Ask any two-wheeler and they'll probably tell you it's not lane-splitting that's hazardous if you're a competent rider. The real danger comes from complacent "cagers" who are unaware of their surroundings and are probably too preoccupied or distracted to check their side mirrors and notice a lane-splitter barreling up from behind them, before changing lanes.
Bosch recently unveiled a motorcycle-to-car communication technology that the company claims "could prevent nearly one-third of all motorcycle accidents." But it would require all motorcycles and vehicles in a vicinity to have the technology onboard to be effective, which would obviously take a lot of time — and literally an act of Congress for car and bike makers to comply.
Ford has come up with a better idea, at least at it relates to lane-splitting and rider safety. The automaker has received a patent for a system that uses cameras and other sensors to detect lane-splitting motorcyclists and even intervene to potentially prevent a collision. The patent calls for using rear-facing cameras that would tie into a vehicle's driver assist features such as blind-spot detection to issue a warning and initiate automatic braking or steering if a motorcycle is detected white-lining near the car.

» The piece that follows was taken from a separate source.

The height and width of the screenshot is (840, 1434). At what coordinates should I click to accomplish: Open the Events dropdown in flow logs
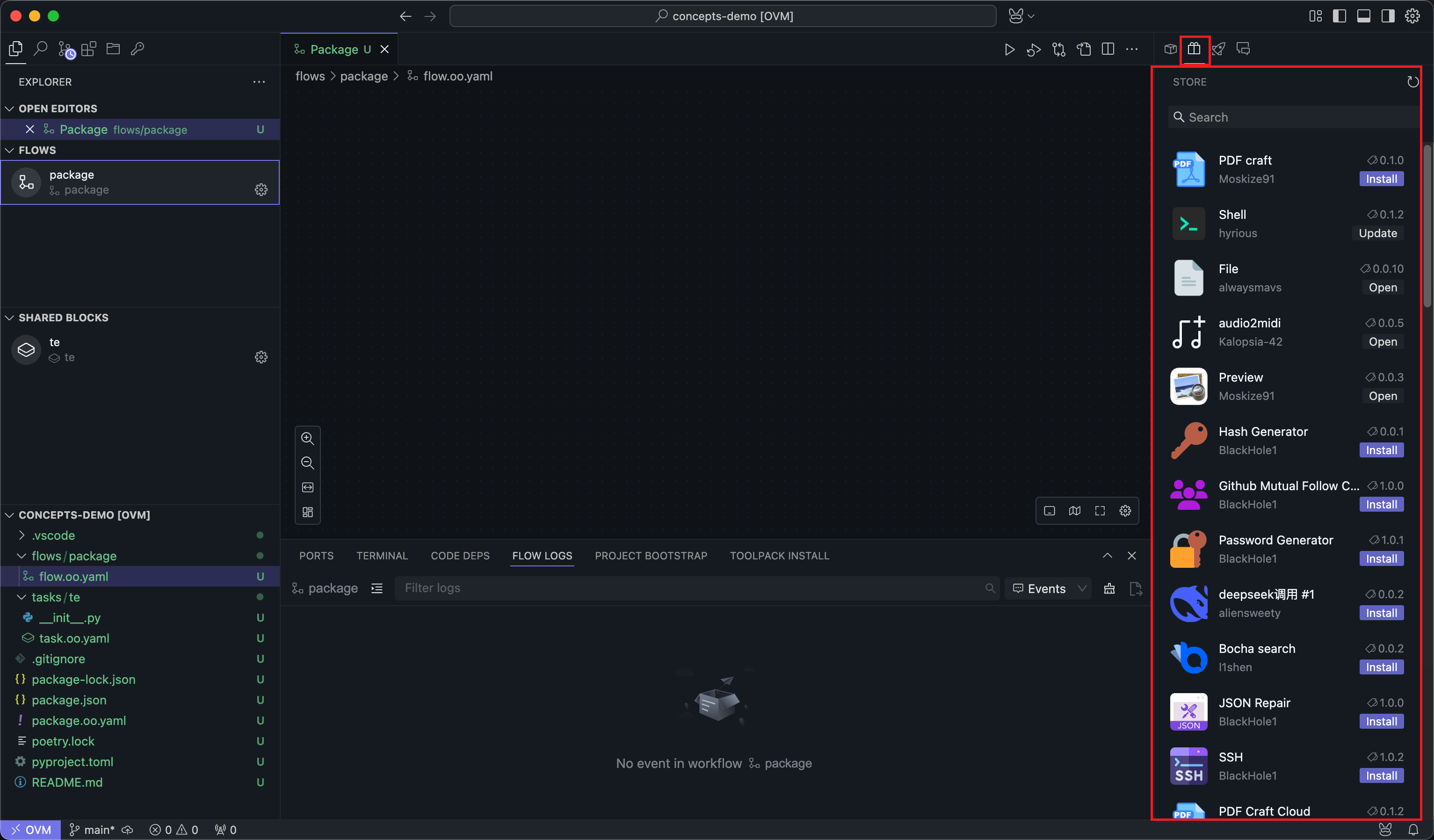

Ford's lane-splitting patent points to two promising solutions — now and into the future.
First, since the patent uses existing sensors and other electronics, it wouldn't take years to implement. And with driver assists coming even to entry-level cars, the feature could rapidly proliferate throughout automakers' fleets.
Second, motorcyclists as well as bicyclists are concerned that, despite all their sophistication, self-driving cars have an even more difficult time than humans detecting small, fast-moving objects. Or even small, slow-moving objects in the case of the recent Uber fatality involving a cyclist walking her bike across the road.
Motorcyclists' and bicyclists' worries were confirmed by a recent IEEE Spectrum report that revealed bicycles are "the most difficult detection problem that autonomous vehicle systems face." And a lane-splitting motorcycle moves much faster.
Automakers receive hundreds of patents for innovations like Ford's lane-splitting idea that never make it into production. But car companies already have systems on the market that watch out for other cars, pedestrians, bicyclists and even large animals like moose.
With motorcycle fatalities up more than 5 percent between 2016 and 2015 — the second year in a row they've increased — technology like Ford's recent patent can help prevent lane-splitting accidents in California and beyond. And drivers win too, since they won't be startled when a bike blasts past them.